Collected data
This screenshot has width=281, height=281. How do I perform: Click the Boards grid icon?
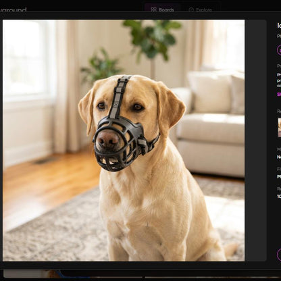click(154, 9)
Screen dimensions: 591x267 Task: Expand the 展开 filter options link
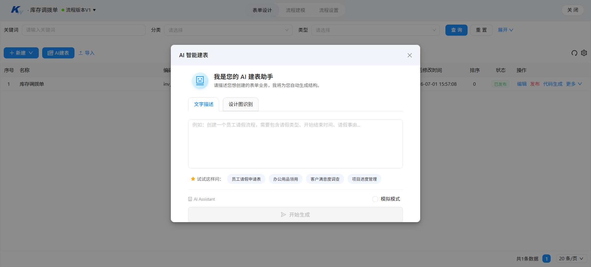[505, 30]
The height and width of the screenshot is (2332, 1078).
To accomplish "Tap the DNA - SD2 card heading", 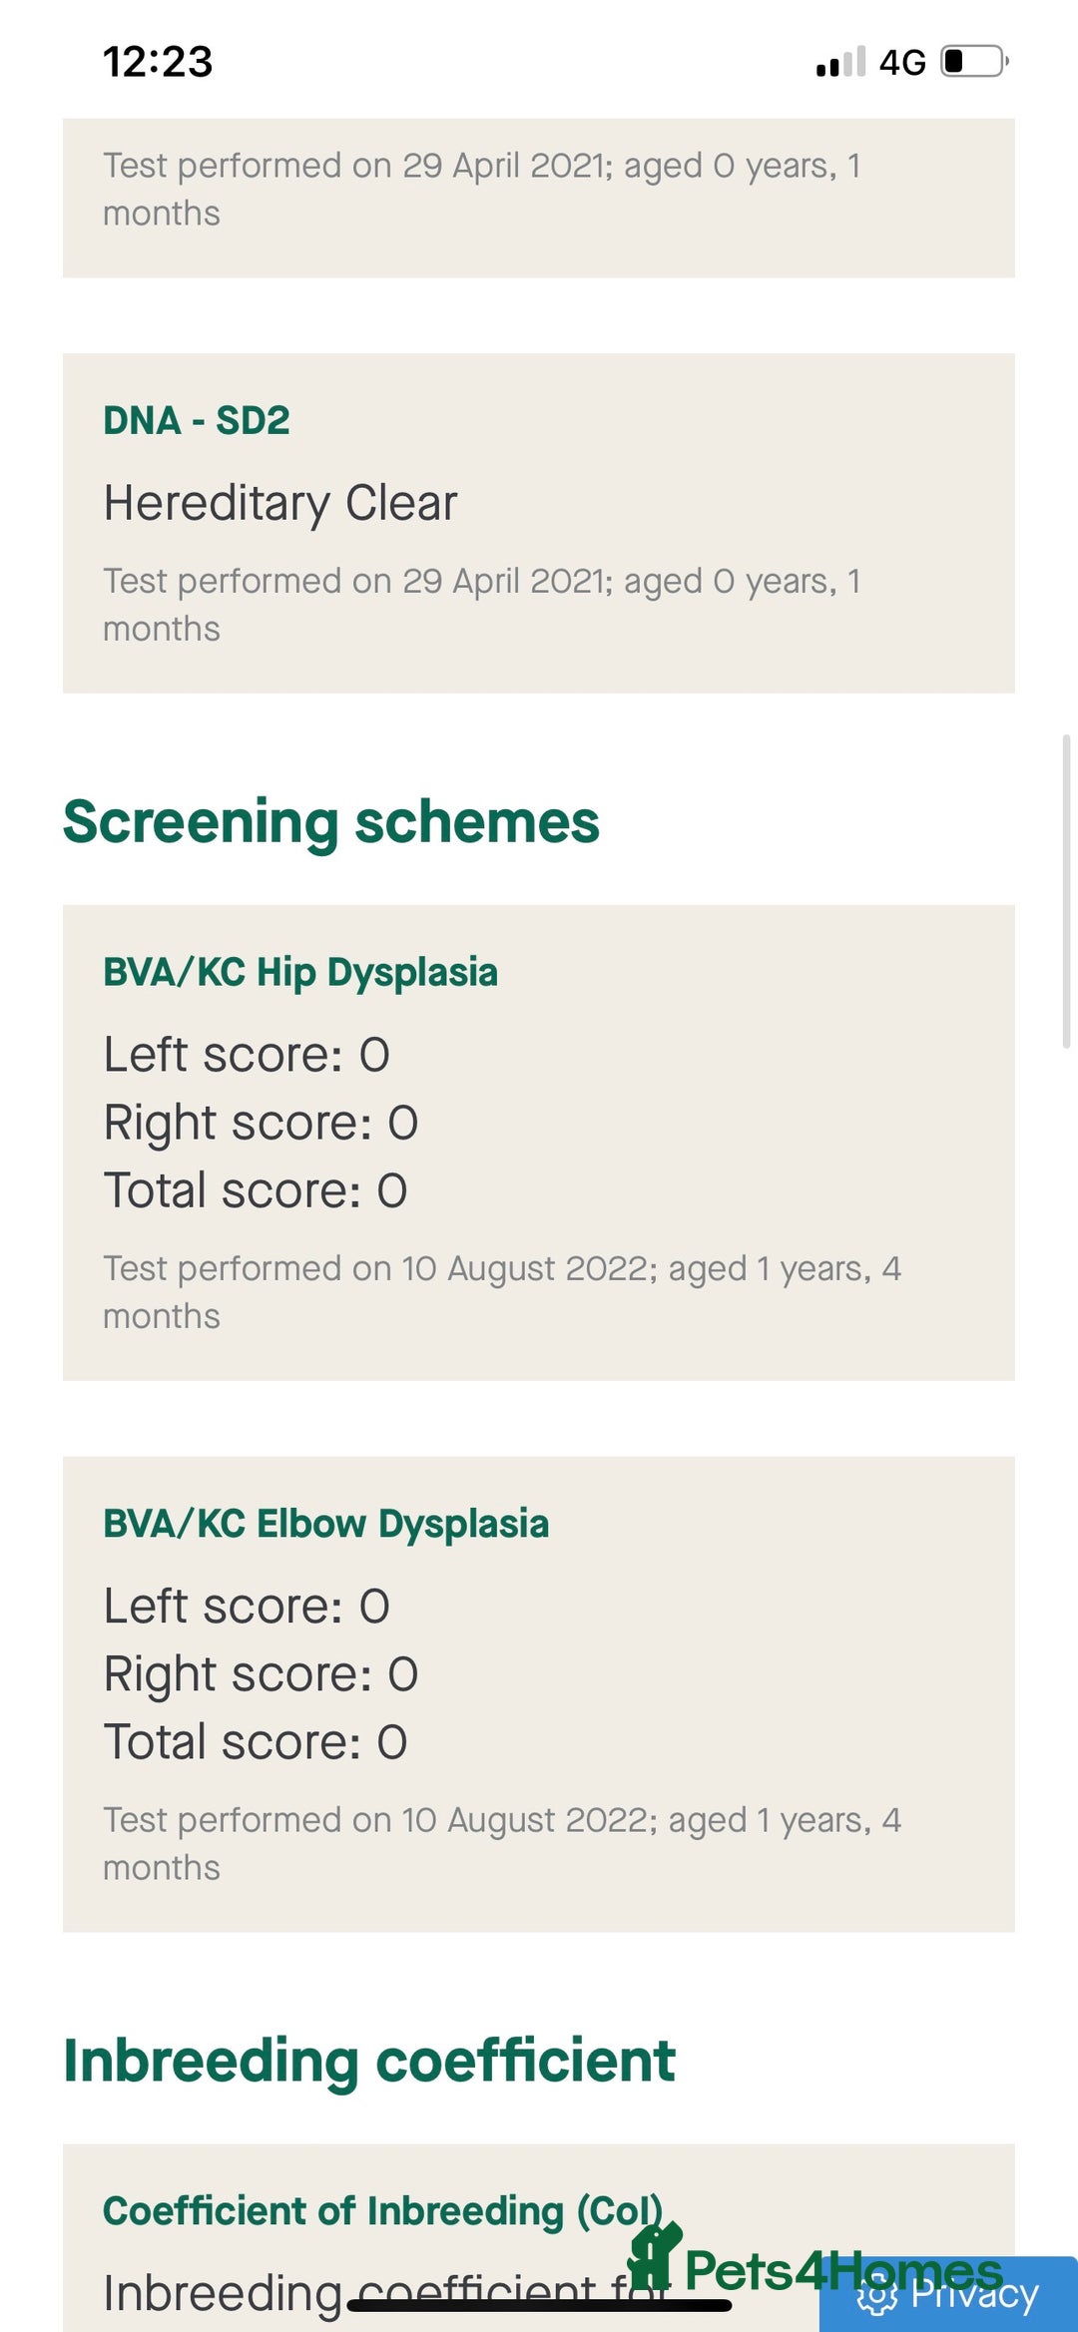I will coord(197,421).
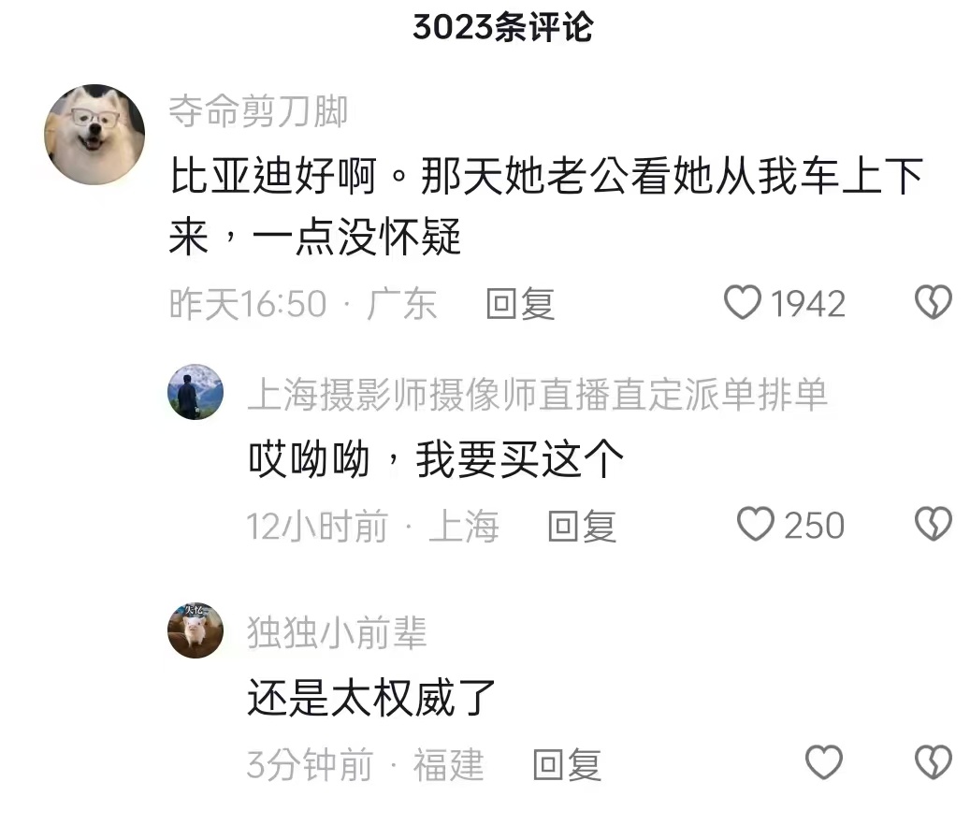Tap the 3023条评论 header
The height and width of the screenshot is (825, 970).
[503, 27]
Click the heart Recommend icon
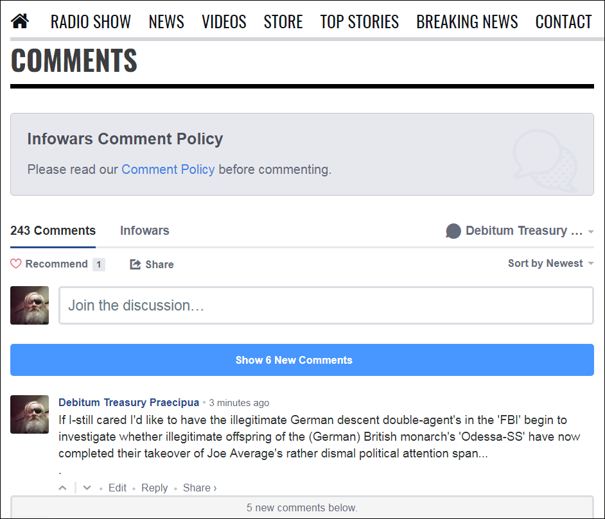This screenshot has width=605, height=519. (16, 264)
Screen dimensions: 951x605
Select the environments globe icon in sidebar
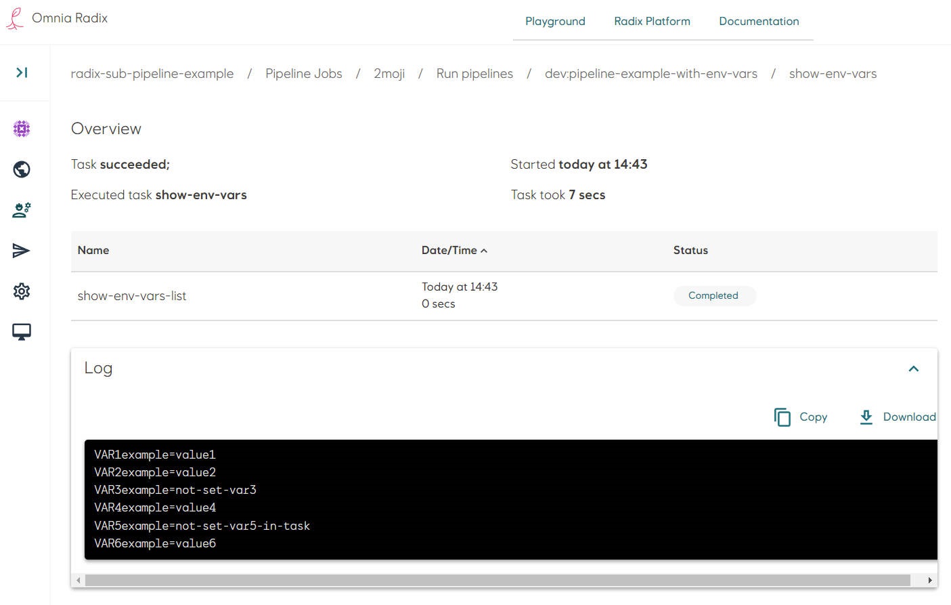click(x=21, y=169)
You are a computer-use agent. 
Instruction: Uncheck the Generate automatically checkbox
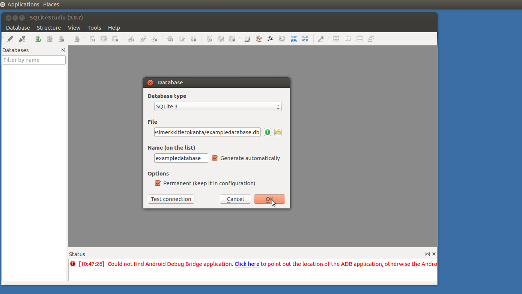coord(215,158)
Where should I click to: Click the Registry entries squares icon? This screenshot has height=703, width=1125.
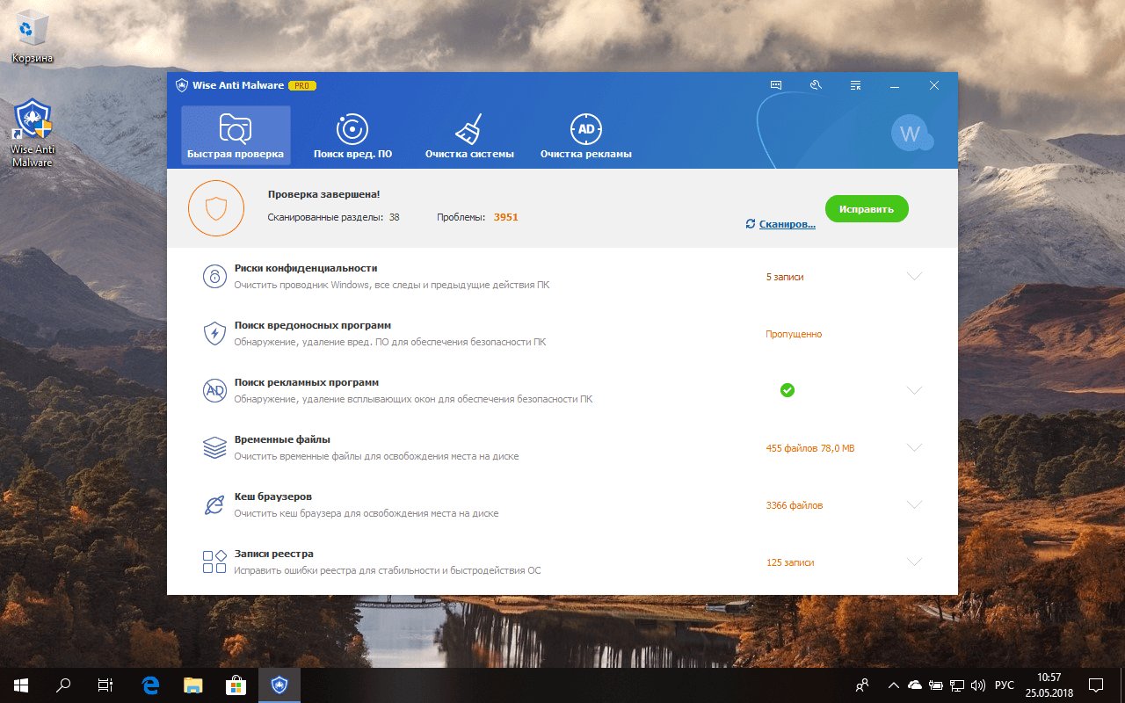tap(214, 562)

What to do: In the records above, locate the line with "Screen dimensions: 951x605"; output it and each line after it through the last one, exactly, omitting pictures.

The answer:
Screen dimensions: 951x605
Select the environments globe icon in sidebar
click(x=21, y=169)
You are a computer-use agent. 
Instruction: Uncheck the Generate automatically checkbox
coord(215,158)
Where should I click to: Click the Registry entries squares icon? This screenshot has height=703, width=1125.
tap(214, 562)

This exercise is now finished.